Can you talk me through the solutions that we know about?

Rainwater retention is a big thing. We have to figure out better ways to collect that rainwater onsite. We have literally no serious water conservation in Arizona, other than the street trees. If we find ways to conserve water, we can make a big impact for the water we already use.

Reducing the heat-island effect is necessary. One of the most innovative things they’ve done here is to use what’s called rubberized concrete and asphalt. It reduces noise, obviously, but it also reduces the mass of the surface, so the roads retain less heat. But that’s a small change.

Shade is a big deal. It’s becoming more and more of an issue. I’ve worked on projects here where we’ve creating new city details for a shade canopy that acts as signage. If you can imagine every sign in a city like Phoenix acting like a shading device, then you can imagine a shaded city.
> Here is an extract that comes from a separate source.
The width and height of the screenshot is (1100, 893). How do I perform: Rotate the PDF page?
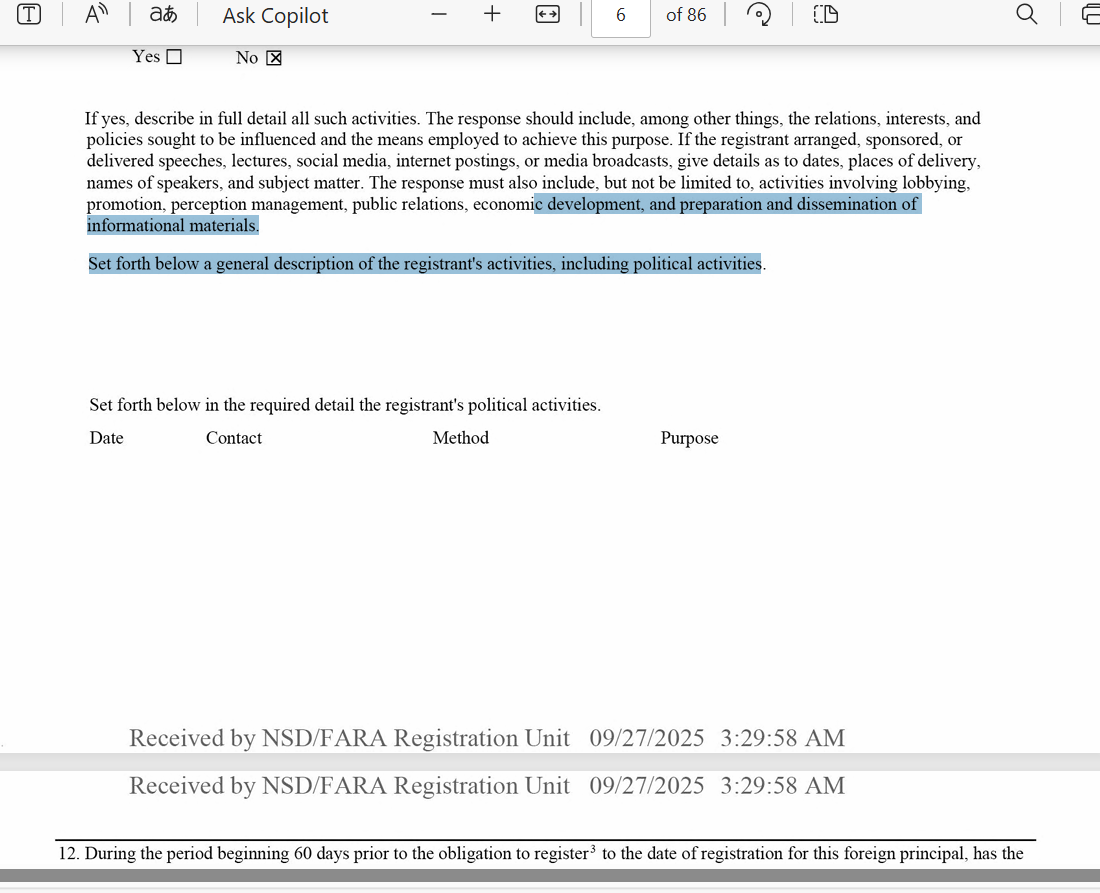(x=760, y=14)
What a lot of people don’t know is that it takes less energy to cool than it does to heat. So there are lot of people working on things like desiccant cooling systems. Imagine solar-powered air-conditioners, where you make very hot water using the sun, that you make very cool using desiccant cooling, and create air-conditioning. From a thermodynamic standpoint, air-conditioning could turn out to be a cost-effective process.

Temperature increases are inevitable, if we start to employ smart practices and technologies I mentioned we should be able to adapt our lifestyle accordingly. We just haven’t done any of them yet. We’re Americans, so unfortunately, it takes some type of catastrophe before we start to do those things.

Are there any specific projects that come to mind that you’re really excited for? That you think will meet these challenges?

There’s nothing big right now that I know is in the works, but there are a lot of incremental things happening. There are large infrastructure projects like light rail, which developers like. When you create light rail, it’s permanent. It’s not like a bus system that could be fleeting. Once you put rails in the ground, that increases surrounding property value. The first phase of the light rail was very successful, and I think with the next few phases we’re going to see higher density in-fill development and transit-oriented development around the light rail. That will be the next big thing in Phoenix.

We’re also seeing more places deploy shade canopies over parking lots, especially solar-power canopies. [At Arizona State University] I belive we have more solar than any other university in the U.S. All of this reduces the heat island as well produces energy.

Are there lessons from other countries or cities in the U.S. that could be applied to Phoenix?

I think the country that’s leading the charge on things like climate change right now is Germany. They have supposedly more solar power energy per capita than any other country. They’re leading the world in green roofs and in reconceptualizing the notion of the heat-island effect.

There’s also the Netherlands. I look at them a lot when I think about Phoenix. The Netherlands are all built on completely artificial islands they created. In many ways, Phoenix’s existence in the desert is completely artificial. So looking at how the Netherlands thinks about their infrastructure is really quite remarkable.

That’s the way for us to think about Phoenix. It was technology that helped us to conquer the area and build Phoenix. As we move into the 21st century, we have to look at adaptable technology and infrastructure.